Curious... Just noticed the option for ABP Search (SP) on my Preferences. Am I to assume it's referring to the CUDA App...?
Not exactly.
The two options for "Arecibo Pulsar Search" and "ABP Search (SP)" refer to two different searches, ABP1 and ABP2.
Currently only ABP1 work is distributed, there are ABP1 apps for CPU and GPU (CUDA). If you want to continue crunching ABP1 on the CPU but would like not to crunch them on the GPU, you should deselect the "Use GPU" option in the same configuration screen.
While the ABP1 search is doing some of its processing in single precision (e.g. the part that also gets executed on the GPU in the CUDA app), other parts are still done in double precision. The new ABP2 apps will be doing nearly everything in single precision, which will also allow to put more load on the GPU with high efficiency.
Curious... Just noticed the option for ABP Search (SP) on my Preferences. Am I to assume it's referring to the CUDA App...?
Not exactly.
The two options for "Arecibo Pulsar Search" and "ABP Search (SP)" refer to two different searches, ABP1 and ABP2.
Currently only ABP1 work is distributed, there are ABP1 apps for CPU and GPU (CUDA). If you want to continue crunching ABP1 on the CPU but would like not to crunch them on the GPU, you should deselect the "Use GPU" option in the same configuration screen.
While the ABP1 search is doing some of its processing in single precision (e.g. the part that also gets executed on the GPU in the CUDA app), other parts are still done in double precision. The new ABP2 apps will be doing nearly everything in single precision, which will also allow to put more load on the GPU with high efficiency.
CU
Bikeman
Nah... I'm not too worry about CUDA apps, Macs can't even support CUDA. Just curious about the new SP option.
Any idea when will the new ABP2 search be implemented...?
CUDA Beta App testers should drain their work cache and switch back to the normal project work.
BM
This looks like an opt out condition ;o) With the beta version it worked on my
computers. First I simply removed the app_info.xml (after I finished all work
and stopped boinc). But starting it again resulted in the message, that BOINC
was too old (installed just one month ago) to get some work from einstein@home.
Surprising, because other computers without GPUs still use BOINC 5.10 with
getting work from einstein@home (I cannot update this, because the home
directory is the same for several computers, what seems to stop newer versions
of BOINC working, independently from the fact that they are installed in
different directories for each computer).
I switched to BOINC 6.10 for this new computer and the result is, that the
GPU gets no work anymore, because of the driver/CUDA2.3 condition - BOINC was
not able to get the correct driver version and it obviously uses CUDA2.2.
Well, no big problem, because there is anyway no big difference, whether it
works with or without the GPU. Now the CPUs start to crunch the ABP again.
The installed driver is already from derived from NVidia, not that what is
indicated from Debian to be the current stable version.
Because I do not want to reinstall every month new experimental drivers on an
else stable computer, for now this CORE i7 crunches without the GPU again.
For another new notebook I think I will continue to crunch with this
app_info.xml, just because it worked without problems and for this notebook
GPU those ABP are ok (looks like it is already to small or to slow for GPUgrid ;o)
...And hey, don't tell me that I can leave the project if I don't like it.
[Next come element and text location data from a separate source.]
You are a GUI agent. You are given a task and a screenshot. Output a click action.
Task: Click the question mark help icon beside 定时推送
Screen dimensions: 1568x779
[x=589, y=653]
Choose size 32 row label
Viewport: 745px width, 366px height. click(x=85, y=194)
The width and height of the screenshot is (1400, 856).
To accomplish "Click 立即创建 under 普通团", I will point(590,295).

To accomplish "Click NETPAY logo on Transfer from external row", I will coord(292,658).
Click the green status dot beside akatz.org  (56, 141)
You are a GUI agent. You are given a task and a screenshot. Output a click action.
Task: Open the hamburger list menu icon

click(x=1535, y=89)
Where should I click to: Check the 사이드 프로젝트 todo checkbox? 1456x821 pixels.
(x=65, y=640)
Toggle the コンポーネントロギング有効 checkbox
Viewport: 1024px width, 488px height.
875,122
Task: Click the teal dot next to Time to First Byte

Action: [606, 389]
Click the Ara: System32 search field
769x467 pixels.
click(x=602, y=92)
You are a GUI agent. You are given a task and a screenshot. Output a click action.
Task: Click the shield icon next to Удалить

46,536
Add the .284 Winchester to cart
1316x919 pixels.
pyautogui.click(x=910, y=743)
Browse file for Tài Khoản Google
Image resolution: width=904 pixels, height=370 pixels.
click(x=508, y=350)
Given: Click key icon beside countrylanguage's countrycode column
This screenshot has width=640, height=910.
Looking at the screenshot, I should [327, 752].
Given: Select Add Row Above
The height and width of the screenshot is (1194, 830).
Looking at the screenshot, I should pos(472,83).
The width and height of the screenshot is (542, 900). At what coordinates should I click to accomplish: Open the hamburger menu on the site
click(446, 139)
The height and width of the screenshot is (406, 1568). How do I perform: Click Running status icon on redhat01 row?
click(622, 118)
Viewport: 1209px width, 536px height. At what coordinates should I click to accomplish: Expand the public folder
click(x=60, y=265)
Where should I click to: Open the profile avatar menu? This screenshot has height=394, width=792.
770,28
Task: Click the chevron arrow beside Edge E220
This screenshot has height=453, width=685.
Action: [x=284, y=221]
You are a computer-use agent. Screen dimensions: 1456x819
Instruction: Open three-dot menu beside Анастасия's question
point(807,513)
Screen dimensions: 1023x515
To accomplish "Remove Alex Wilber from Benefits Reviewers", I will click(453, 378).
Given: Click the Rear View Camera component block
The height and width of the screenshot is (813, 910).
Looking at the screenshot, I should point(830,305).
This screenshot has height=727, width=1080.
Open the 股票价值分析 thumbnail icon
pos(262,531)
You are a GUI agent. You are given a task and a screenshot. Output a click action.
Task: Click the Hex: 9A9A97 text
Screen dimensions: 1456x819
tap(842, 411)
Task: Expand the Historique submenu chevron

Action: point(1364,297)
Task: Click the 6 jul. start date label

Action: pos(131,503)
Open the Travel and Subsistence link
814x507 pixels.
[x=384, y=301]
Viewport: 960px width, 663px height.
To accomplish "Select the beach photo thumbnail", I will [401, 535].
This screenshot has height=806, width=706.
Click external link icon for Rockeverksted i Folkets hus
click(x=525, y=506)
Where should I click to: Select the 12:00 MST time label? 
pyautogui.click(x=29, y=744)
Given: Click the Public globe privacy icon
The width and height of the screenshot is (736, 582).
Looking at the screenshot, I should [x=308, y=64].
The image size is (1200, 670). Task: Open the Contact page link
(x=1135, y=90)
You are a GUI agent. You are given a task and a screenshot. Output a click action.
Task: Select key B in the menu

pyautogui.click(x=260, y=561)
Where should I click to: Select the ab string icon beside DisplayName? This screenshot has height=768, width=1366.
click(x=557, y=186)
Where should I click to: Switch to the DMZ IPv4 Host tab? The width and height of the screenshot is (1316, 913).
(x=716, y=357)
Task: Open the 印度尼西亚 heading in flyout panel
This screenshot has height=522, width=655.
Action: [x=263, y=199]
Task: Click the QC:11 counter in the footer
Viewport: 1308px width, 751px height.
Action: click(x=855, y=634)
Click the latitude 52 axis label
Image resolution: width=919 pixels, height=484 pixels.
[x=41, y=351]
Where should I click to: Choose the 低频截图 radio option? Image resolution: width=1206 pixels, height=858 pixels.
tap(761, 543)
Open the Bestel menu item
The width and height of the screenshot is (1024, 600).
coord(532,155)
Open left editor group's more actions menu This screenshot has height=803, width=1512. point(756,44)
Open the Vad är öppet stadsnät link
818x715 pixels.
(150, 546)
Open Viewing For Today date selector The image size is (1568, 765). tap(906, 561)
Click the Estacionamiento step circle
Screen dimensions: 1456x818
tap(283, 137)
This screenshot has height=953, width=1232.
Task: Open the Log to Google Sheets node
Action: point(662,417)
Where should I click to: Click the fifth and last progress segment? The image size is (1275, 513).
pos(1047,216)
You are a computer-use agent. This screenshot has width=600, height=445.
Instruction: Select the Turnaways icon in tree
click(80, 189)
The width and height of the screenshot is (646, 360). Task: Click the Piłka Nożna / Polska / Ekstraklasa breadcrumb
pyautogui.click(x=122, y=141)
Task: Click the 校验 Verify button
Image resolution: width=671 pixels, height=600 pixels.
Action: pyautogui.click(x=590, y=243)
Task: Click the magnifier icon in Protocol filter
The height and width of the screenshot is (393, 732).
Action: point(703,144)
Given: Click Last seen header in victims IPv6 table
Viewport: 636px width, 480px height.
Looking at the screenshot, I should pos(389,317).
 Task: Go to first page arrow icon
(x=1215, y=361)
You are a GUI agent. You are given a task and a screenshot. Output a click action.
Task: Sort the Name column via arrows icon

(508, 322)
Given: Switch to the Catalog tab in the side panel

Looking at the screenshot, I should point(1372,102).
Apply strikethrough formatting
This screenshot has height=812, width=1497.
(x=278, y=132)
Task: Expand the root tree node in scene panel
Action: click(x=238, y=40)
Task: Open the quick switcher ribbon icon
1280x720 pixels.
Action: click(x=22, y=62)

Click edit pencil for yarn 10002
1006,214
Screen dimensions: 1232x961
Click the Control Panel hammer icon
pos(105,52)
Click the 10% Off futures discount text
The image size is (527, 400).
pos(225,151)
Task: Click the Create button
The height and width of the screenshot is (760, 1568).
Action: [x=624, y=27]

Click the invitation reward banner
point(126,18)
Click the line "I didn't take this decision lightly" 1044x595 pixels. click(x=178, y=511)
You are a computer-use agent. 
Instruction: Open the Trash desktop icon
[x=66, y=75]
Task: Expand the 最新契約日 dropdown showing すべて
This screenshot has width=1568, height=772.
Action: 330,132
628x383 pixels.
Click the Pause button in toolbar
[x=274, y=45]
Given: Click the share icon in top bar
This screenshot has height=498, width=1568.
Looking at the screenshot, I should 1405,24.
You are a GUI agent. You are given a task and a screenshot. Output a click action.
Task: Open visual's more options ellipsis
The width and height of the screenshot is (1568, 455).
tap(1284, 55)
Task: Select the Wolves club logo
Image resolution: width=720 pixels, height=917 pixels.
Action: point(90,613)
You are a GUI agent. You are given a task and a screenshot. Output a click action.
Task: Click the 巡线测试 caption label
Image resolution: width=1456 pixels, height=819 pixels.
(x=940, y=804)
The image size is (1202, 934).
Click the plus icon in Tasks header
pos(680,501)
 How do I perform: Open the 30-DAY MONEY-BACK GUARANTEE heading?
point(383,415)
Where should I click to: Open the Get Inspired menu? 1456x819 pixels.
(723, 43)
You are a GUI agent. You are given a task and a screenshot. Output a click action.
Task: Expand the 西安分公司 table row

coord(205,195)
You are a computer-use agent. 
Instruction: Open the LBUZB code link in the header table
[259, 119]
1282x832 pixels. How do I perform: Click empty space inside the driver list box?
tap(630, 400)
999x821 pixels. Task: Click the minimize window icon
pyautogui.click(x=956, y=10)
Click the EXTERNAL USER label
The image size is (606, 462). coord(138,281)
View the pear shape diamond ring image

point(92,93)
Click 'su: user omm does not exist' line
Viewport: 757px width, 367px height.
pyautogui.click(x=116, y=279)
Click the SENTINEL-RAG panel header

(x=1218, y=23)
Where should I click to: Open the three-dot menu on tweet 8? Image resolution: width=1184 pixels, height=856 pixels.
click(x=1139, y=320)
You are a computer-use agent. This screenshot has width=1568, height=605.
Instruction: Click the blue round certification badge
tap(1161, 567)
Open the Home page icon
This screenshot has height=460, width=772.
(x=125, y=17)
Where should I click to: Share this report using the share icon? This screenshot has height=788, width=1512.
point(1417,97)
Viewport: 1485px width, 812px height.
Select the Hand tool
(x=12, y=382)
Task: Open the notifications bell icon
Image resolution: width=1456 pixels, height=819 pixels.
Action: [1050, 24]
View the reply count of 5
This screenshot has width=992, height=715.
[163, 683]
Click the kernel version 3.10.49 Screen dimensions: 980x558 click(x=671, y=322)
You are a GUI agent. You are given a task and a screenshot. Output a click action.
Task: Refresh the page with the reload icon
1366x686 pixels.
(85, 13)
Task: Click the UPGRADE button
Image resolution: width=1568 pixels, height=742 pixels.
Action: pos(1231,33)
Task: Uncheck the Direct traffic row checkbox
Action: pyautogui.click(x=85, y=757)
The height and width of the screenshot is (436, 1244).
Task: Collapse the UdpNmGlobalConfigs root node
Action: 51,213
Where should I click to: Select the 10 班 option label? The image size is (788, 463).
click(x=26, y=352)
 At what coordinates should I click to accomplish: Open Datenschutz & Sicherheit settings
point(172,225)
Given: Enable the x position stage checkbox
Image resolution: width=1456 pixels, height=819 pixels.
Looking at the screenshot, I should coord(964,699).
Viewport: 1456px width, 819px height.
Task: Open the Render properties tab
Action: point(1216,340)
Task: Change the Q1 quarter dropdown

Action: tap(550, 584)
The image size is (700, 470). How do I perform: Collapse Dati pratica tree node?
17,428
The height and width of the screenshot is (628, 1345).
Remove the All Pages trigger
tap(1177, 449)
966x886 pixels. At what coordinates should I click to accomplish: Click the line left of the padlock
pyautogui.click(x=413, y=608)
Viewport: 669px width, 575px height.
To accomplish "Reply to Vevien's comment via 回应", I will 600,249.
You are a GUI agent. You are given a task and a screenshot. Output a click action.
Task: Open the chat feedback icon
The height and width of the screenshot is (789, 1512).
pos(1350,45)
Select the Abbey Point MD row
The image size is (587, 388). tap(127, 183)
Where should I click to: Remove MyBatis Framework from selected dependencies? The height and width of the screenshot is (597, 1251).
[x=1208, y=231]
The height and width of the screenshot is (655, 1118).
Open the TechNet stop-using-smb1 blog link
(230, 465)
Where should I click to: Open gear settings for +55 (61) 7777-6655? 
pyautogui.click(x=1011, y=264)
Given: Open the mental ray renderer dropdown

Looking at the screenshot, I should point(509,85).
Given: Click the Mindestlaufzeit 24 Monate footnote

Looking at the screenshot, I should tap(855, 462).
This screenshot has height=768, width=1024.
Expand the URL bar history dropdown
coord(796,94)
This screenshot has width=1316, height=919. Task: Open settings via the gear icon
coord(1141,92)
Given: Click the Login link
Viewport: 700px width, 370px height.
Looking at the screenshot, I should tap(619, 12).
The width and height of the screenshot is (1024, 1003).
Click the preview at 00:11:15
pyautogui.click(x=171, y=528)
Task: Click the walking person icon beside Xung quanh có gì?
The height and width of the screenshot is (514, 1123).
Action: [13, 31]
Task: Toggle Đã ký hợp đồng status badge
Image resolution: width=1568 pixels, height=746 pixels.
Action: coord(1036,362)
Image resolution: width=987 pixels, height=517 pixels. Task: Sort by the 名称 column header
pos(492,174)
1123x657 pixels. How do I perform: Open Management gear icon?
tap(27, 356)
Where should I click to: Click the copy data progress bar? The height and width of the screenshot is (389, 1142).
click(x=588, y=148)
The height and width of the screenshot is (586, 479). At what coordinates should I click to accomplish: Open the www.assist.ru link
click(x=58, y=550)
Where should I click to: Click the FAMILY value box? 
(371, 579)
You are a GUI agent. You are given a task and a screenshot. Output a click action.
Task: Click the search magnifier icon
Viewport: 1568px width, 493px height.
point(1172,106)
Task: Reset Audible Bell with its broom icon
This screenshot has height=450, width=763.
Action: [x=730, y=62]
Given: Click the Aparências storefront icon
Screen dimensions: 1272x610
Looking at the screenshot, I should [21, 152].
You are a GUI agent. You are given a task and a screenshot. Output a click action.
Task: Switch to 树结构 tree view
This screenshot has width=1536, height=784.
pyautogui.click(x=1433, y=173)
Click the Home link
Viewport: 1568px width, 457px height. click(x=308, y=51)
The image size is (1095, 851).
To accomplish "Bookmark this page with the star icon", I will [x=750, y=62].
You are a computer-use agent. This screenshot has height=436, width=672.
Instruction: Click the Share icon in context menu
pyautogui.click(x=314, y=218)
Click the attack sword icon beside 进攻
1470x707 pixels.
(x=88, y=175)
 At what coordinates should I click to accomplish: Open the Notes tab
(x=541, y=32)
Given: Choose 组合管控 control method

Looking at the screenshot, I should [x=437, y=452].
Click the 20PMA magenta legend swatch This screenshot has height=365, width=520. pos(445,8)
This is the most antisocial attitude I've heard of. So if you don't like to share the resources of this planet with others, maybe it's time for you to leave it!
i agree with that !!
No one told anyone to leave the project. XJR-Maniac was just quite rude without reason.
If you don't want Einstein CUDA tasks, deselect them in your preferences. Nothing easier than that.
Yes, I too am unsure how that deduction was made from Gary's post. :-)
In any case the primary requirement for CUDA to yield significant benefit is that the problem must lend itself to massive parallelism ( ideally thousands of threads, plus other restrictions ). This is a basic reason ( plus of course issues like compiler technology ) that leads to variable success with apps.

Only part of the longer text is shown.